Stored items:
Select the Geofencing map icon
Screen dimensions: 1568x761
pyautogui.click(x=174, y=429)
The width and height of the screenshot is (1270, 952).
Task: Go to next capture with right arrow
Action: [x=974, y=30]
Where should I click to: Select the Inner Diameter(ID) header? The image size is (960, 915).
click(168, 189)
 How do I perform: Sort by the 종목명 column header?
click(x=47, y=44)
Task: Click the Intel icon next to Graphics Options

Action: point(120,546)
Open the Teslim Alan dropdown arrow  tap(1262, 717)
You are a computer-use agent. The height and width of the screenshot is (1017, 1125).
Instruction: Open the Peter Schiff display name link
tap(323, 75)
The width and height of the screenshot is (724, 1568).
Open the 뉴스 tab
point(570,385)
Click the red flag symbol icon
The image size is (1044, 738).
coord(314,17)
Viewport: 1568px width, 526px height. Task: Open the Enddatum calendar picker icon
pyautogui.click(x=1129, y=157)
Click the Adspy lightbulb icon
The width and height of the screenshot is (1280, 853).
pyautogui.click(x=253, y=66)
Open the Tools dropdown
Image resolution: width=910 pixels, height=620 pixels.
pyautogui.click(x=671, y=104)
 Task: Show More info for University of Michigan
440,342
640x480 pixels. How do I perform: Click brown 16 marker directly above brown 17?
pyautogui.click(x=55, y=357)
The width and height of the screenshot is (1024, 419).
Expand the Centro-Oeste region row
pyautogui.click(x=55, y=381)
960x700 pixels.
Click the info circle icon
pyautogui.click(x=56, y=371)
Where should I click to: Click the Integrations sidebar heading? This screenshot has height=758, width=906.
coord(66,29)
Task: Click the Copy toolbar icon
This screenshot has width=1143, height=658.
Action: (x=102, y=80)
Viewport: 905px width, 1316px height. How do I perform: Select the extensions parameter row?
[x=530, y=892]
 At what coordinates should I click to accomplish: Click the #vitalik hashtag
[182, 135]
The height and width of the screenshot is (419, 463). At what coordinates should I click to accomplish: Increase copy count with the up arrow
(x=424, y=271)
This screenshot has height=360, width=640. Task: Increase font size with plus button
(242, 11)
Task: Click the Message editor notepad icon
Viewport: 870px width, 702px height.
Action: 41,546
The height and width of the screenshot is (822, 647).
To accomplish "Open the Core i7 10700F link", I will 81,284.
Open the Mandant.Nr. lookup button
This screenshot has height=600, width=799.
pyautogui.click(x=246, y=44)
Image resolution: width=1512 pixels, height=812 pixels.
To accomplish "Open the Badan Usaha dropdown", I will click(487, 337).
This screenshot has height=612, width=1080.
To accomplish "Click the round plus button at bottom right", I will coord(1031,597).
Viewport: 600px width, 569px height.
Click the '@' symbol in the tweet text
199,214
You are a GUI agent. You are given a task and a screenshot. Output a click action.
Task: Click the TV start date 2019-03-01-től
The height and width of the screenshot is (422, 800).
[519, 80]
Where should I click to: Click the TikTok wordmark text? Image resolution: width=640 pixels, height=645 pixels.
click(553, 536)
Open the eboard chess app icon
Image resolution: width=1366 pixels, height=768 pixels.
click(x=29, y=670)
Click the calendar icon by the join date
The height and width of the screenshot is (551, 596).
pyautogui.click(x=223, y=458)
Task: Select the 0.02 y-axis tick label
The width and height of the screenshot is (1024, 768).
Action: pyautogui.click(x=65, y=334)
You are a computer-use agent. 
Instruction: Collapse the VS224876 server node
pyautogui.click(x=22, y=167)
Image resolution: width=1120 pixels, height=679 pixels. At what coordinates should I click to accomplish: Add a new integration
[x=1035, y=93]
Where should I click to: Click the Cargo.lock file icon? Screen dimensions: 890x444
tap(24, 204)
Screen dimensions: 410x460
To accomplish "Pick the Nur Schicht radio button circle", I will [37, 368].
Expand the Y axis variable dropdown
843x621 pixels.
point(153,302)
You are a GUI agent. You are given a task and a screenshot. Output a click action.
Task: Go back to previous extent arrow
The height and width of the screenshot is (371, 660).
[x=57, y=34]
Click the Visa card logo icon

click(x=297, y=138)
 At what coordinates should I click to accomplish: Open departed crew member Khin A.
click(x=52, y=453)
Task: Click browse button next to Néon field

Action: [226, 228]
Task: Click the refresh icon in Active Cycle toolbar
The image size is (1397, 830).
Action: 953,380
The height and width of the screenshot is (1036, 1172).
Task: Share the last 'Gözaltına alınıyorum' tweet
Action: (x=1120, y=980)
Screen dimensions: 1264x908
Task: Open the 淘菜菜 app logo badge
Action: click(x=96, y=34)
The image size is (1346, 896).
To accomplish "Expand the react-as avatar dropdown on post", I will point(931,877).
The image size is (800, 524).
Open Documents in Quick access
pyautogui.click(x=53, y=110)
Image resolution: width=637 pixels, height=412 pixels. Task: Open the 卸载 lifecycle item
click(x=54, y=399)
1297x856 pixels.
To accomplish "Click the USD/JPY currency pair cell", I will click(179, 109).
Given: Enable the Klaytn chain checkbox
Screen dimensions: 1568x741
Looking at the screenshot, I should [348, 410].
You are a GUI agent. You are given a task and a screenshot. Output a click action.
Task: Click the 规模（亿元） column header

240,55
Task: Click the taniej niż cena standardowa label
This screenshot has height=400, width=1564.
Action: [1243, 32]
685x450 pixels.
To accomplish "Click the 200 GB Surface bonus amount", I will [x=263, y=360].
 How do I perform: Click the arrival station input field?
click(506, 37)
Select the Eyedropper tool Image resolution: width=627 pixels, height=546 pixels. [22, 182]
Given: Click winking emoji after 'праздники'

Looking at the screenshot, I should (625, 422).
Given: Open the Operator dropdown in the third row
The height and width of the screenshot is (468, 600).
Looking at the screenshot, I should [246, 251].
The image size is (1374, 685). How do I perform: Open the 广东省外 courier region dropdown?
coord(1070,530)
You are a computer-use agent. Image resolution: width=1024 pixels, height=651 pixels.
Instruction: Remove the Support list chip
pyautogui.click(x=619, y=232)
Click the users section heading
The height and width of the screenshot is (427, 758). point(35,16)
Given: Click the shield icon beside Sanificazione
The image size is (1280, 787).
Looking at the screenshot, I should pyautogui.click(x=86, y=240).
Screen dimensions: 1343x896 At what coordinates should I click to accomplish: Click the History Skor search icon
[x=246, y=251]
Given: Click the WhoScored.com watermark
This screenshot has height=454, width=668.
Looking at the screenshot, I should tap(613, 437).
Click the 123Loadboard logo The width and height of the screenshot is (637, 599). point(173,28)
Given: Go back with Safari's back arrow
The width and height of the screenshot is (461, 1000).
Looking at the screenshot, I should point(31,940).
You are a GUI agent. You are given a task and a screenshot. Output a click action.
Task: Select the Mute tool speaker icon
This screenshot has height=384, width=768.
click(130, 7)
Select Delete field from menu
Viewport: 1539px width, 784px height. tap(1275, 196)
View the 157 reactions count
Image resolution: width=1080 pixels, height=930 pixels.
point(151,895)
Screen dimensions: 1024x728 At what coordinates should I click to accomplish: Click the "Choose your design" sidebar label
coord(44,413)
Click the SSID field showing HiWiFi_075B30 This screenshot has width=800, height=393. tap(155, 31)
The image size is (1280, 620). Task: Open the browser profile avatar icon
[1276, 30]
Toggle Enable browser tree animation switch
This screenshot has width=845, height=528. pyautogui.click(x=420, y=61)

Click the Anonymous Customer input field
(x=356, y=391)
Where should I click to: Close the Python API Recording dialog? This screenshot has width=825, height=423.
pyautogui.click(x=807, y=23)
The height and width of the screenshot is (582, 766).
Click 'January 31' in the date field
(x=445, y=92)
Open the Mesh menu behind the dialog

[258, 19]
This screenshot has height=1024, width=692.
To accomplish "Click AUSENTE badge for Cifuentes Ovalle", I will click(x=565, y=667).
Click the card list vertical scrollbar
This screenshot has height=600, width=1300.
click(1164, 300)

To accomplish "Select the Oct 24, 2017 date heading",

WHAT THE EXERCISE ASKS: Every line of the entries that includes "toolbar" must be copied into the answer.

RESPONSE BOX:
Task: Click the Copy toolbar icon
Task: Click the refresh icon in Active Cycle toolbar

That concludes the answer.